***** DATA IN THIS EXERCISE

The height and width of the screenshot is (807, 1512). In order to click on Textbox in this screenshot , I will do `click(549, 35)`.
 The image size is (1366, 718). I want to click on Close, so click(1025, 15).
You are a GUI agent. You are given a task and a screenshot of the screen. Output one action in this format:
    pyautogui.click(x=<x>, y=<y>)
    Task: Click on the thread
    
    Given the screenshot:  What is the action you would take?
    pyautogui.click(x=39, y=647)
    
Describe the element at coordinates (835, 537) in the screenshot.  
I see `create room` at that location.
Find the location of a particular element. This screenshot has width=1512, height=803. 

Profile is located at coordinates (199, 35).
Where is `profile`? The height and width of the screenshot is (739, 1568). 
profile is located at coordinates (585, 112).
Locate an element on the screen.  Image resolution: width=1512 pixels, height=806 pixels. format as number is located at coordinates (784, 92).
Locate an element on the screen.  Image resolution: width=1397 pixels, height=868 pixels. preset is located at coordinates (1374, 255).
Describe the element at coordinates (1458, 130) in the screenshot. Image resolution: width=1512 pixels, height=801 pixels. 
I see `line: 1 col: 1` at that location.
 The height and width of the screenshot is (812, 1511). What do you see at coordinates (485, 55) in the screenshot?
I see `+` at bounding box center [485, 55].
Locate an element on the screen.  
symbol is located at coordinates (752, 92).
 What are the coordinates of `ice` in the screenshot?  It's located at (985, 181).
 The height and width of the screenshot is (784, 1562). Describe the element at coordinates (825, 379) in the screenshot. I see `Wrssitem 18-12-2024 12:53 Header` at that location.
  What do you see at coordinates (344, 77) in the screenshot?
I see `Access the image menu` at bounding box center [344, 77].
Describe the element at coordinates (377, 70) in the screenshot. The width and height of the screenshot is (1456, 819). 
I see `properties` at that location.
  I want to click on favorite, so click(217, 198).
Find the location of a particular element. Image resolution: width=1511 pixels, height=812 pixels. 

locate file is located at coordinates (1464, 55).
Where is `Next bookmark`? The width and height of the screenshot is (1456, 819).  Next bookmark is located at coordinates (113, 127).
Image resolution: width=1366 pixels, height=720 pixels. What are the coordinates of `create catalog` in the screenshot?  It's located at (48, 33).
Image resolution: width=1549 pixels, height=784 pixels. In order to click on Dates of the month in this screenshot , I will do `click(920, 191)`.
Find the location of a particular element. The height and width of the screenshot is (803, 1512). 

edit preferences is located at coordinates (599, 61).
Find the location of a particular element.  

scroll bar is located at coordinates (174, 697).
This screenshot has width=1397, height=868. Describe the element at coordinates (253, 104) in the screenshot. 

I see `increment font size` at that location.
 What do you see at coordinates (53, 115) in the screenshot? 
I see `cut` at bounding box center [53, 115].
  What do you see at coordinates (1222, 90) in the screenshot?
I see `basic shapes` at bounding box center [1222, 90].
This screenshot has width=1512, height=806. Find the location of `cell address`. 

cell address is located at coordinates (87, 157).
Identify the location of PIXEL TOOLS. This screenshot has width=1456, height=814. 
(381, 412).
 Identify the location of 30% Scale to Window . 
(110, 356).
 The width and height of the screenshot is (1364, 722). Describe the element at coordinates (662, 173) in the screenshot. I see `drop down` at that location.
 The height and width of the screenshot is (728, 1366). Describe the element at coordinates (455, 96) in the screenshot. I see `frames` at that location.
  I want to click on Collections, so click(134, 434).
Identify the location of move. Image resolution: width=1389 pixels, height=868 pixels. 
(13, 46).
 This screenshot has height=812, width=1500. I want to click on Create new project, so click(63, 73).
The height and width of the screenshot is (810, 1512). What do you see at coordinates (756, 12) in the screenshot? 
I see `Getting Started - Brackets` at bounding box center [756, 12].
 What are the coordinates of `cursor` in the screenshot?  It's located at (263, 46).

**********

List every line of the records above that contains the word "Identify", copying each such line in full. The match is case-sensitive.

Identify the location of PIXEL TOOLS. This screenshot has width=1456, height=814. 
 Identify the location of 30% Scale to Window . 
Identify the location of move. Image resolution: width=1389 pixels, height=868 pixels. 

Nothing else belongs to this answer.